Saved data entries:

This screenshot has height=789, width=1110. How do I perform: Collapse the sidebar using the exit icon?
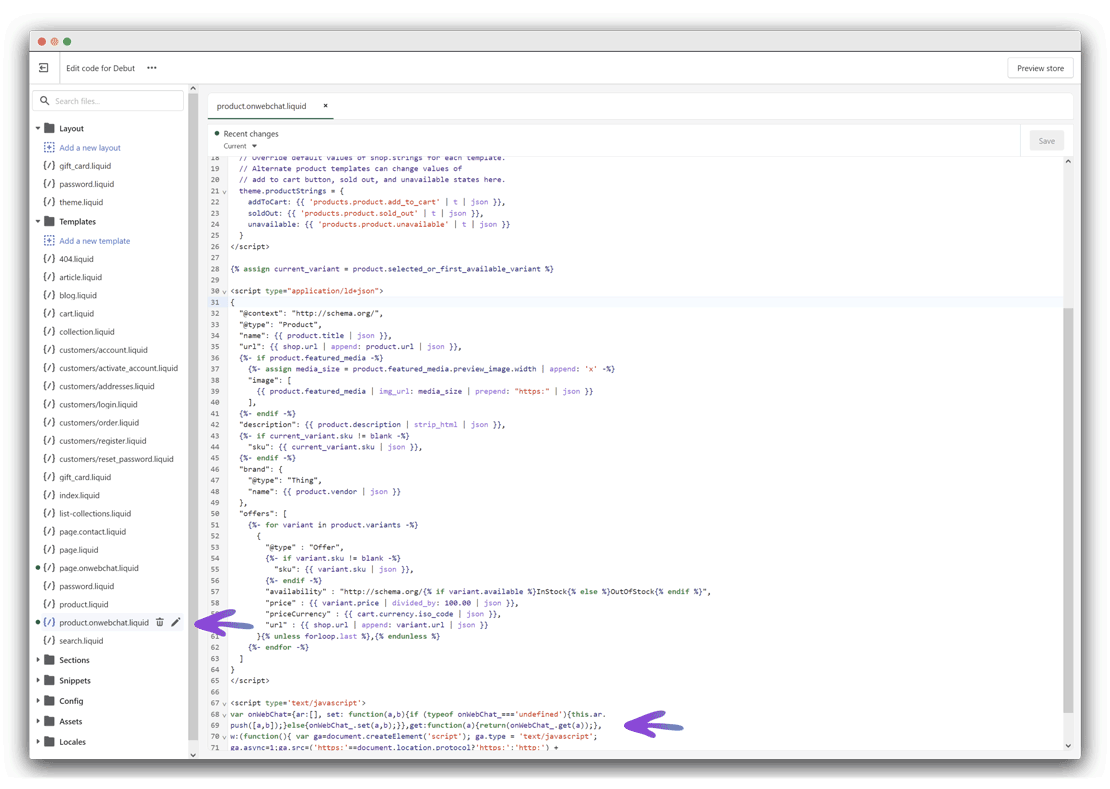(x=43, y=67)
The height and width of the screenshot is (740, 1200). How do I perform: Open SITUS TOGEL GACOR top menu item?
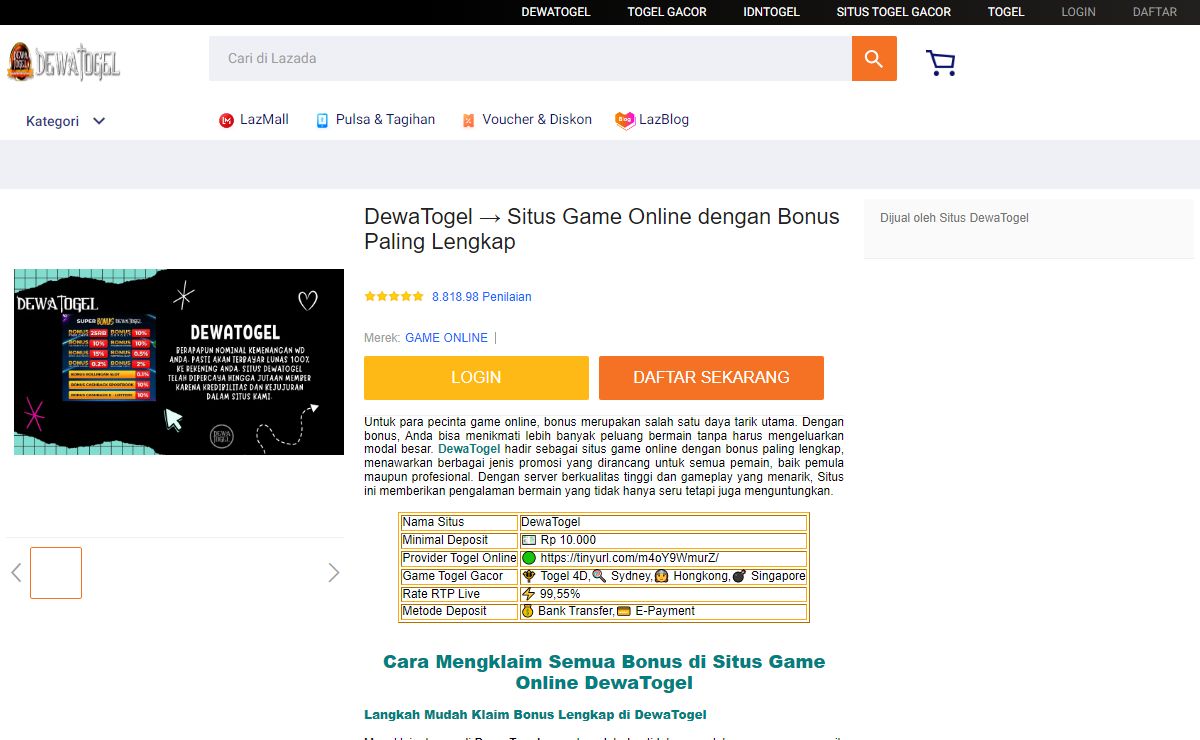pos(893,12)
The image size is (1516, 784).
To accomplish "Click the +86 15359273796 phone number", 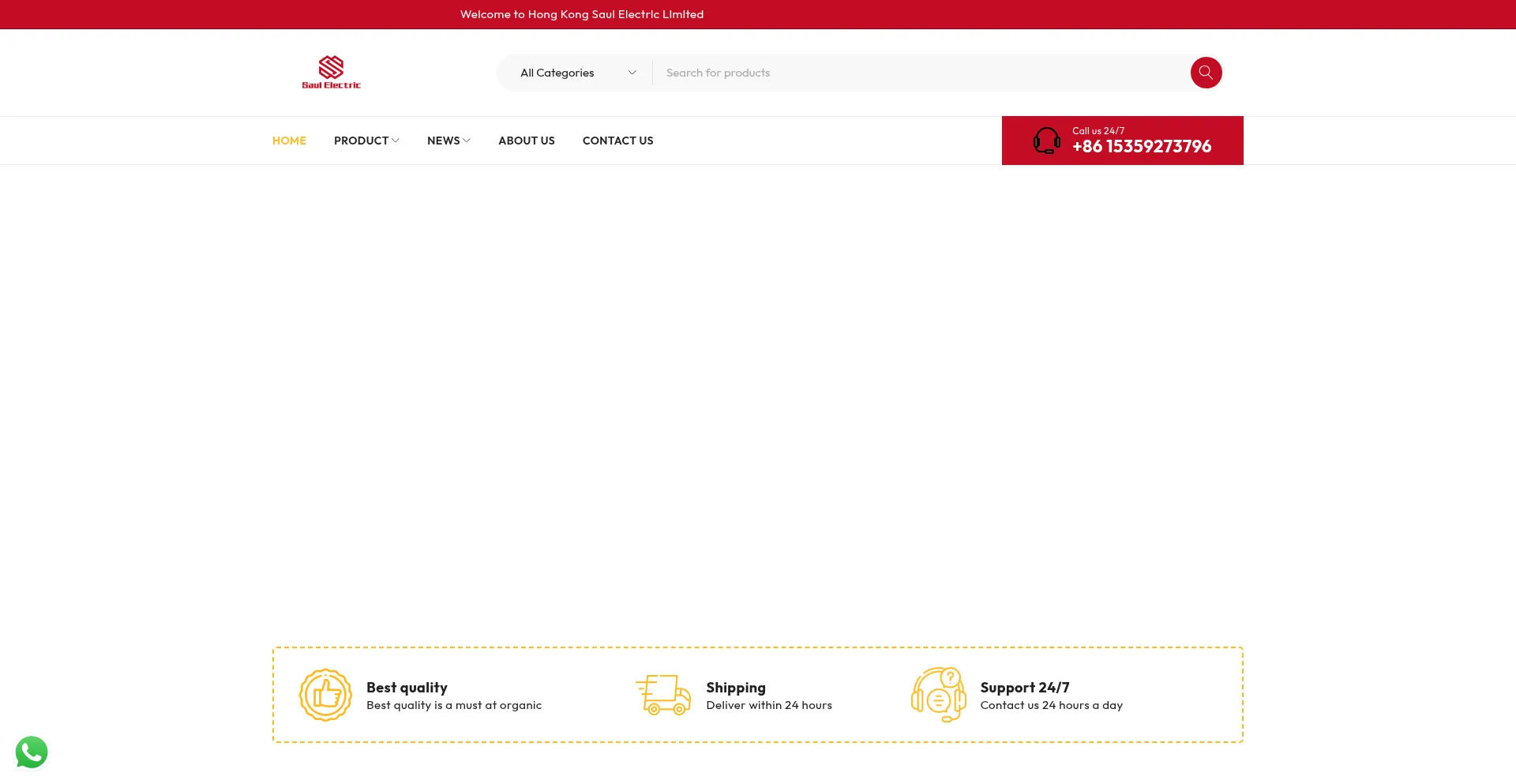I will tap(1141, 147).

* **EXERCISE DIRECTIONS**
Exactly as written, repeat the lines from the beginning of the entries up to and including the line with "The image size is (1516, 784).", but not the pictures.

* **EXERCISE SOLUTION**
This screenshot has height=789, width=1110. How do I perform: Collapse the sidebar using the exit icon?
(x=43, y=67)
The height and width of the screenshot is (740, 1200). How do I perform: Open SITUS TOGEL GACOR top menu item?
pos(893,12)
The image size is (1516, 784).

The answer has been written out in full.